Reflecting on Reliability – A Core Discipline in the Performance Triad
The final laws (numbers 8 and 9) of enterprise asset management reflect on reliability, one of the three core disciplines needed to achieve the highest level of operational performance.
Law #8 – Ensure reliability or redundancy (or both)
Consider the following scenario: The Cessna 172, the most common airplane produced, has just one engine. If the engine goes out and the pilot cannot restart it, the only option he or she has is to find a safe place to make an emergency landing. Meanwhile, the Cessna 310 has two engines. If an engine goes out, the plane can continue to fly, although not as well, yet still having more options than the Cessna 172.
While unscheduled downtime in a manufacturing facility is usually not as dangerous as landing a plane, the metaphor can be used to demonstrate the eighth law of enterprise asset management. To keep running, assets on the critical path of an industrial operation must have reliability or redundancy – or both. And to decide whether reliability or redundancy or both should be applied to assets’ lifecycles, managers must calculate their failure probabilities (discussed in law #7) ahead of time.
Law #9 – Calculate coldly
Emotions and intuition all too often get in the way of rationale when it’s time to replace mature assets. We’ve seen it numerous times: managers become attached to machinery that has been part of a facility for so long, even though maintenance costs might be through the roof, it could be hampering production, or even causing a safety hazard.

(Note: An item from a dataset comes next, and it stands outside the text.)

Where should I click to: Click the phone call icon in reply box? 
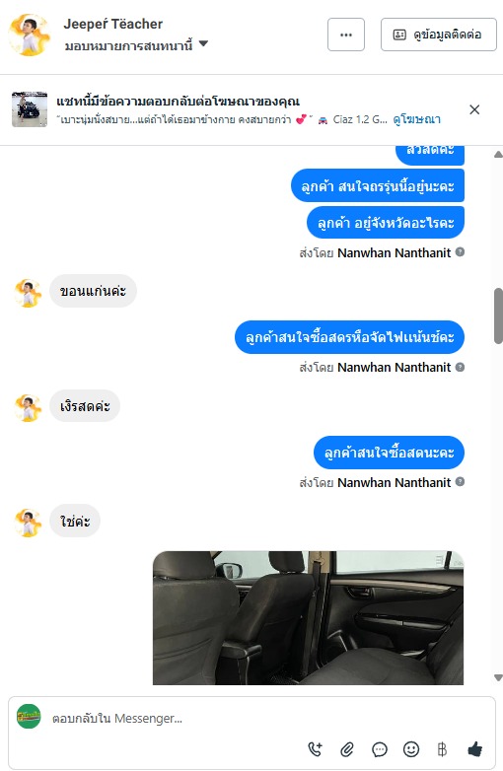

The opposite situation also occurs, although less frequently, where operators get too eager to trade up a piece of machinery for the latest model, regardless of if the existing component is producing exceptionally.
Sound EAM requires cold, rational calculations about whether and when to retire an asset. Emotions should be removed from the equation, and instead performance numbers should lead decision-making regarding assets.
Improve Performance with Effective Enterprise Asset Management
Many leaders often have a false perception that both safety and operational performance can be improved with technical expertise when they must first understand and demonstrate the core principles behind EAM. When organizational leaders use and apply the nine laws of EAM across an organization, they become more strategic in decision-making and can unlock the potential for asset optimization, which can significantly improve uptime and protect employees from harm.